L’Italia del ciclismo femminile sul tetto del mondo: cronaca dalla notte cilena
Dopo essersi qualificate col primo tempo assoluto (4.09:609), Fidanza, Alzini, Venturelli e Guazzini hanno ottenuto il pass per la finalissima per l’oro battendo l’Australia. Nell’altra semifinale, la Germania ha battuto la Gran Bretagna realizzando un gran tempo (4:09.059), tanto da presentarsi alla finalissima come favorita.
Nei primi giri di pista sono partite meglio le tedesche. Dopo aver pagato fino a otto decimi nei primi giri, però, le azzurre sono passate in testa intorno ai 1500 metri, ampliando progressivamente il margine fino al traguardo. Solo negli ultimi metri le azzurre hanno sofferto, resistendo quant’è bastato per portare a casa l’oro.
L’Italia si è costruita questo oro già molti mesi fa, grazie a lunghe sessioni di allenamento con i tecnici Marco Villa e Diego Bragato.

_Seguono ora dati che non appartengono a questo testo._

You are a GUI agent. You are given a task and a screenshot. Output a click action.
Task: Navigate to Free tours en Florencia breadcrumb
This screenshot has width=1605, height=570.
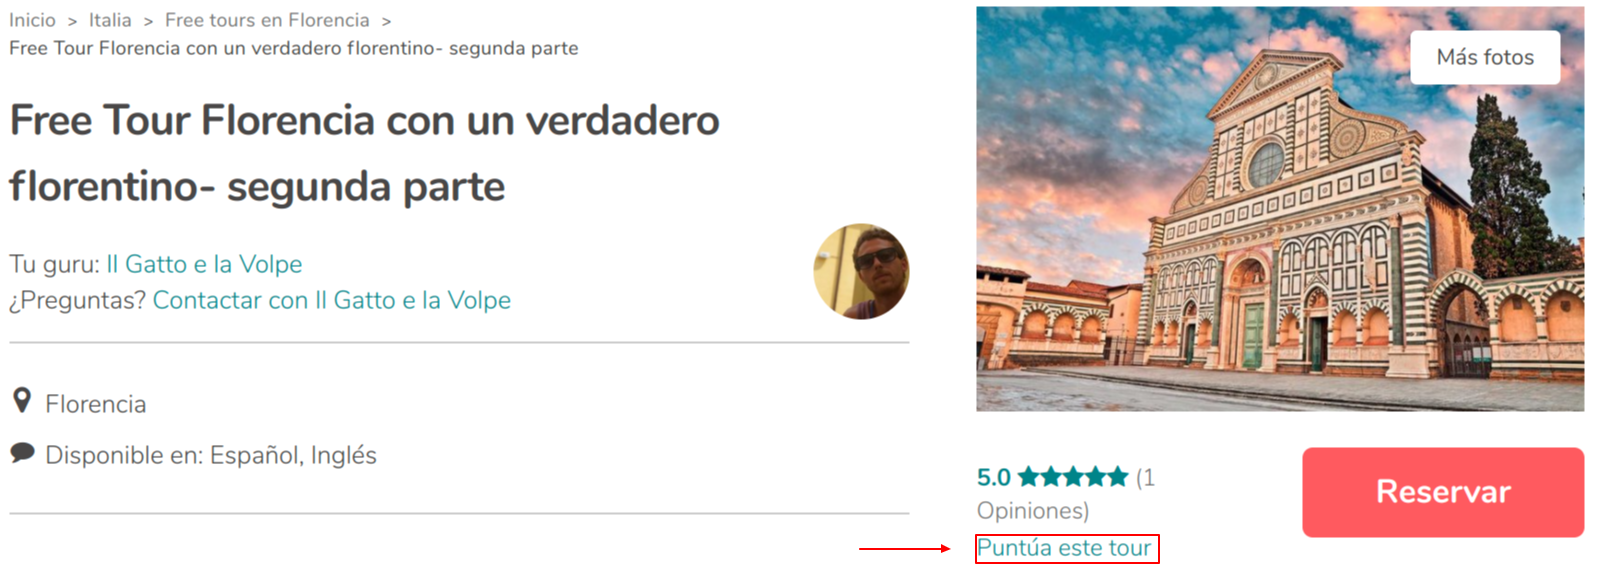click(x=267, y=20)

Il secondo è rimasto in Italia a causa della nascita della figlia, così a bordo pista a guidare le azzurre c’era Villa. Quello delle azzurre è il primo podio italiano di Santiago 2025, che sarà l’ultima competizione da professionista per Elia Viviani, che ha annunciato il ritiro.

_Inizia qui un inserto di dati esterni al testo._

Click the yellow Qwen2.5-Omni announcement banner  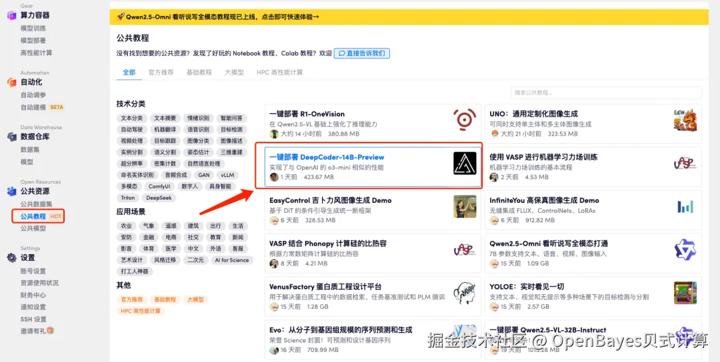(x=409, y=17)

Oro nell’inseguimento a squadre: le parole delle protagoniste
Ecco tutta la gioia delle azzurre. Guazzini: “In finale si corre davvero con il cuore. L’ultimo giro non so neanche io con cosa ho spinto: non mi era mai capitato di dare il cambio a metà pista e poi continuare fino all’arrivo. Questo dimostra l’unità e l’intesa che c’è fra di noi: basta uno sguardo, neanche serve capire la pedalata di quella davanti, per sapere come stiamo. Tutto questo rende la vittoria ancora più speciale”.
Venturelli, che nelle ultime settimane è andata forte sia ai Campionati del mondo che ai Campionati europei di ciclismo su strada, è altrettanto raggiante: “Non ero venuta qui con questa aspettativa, ma dentro di me un po’ ci speravo“. Alzini sottolinea l’importanza dell’alto livello medio: “Siamo un gruppo molto coeso: anche se cambiano le componenti, il risultato non cambia“.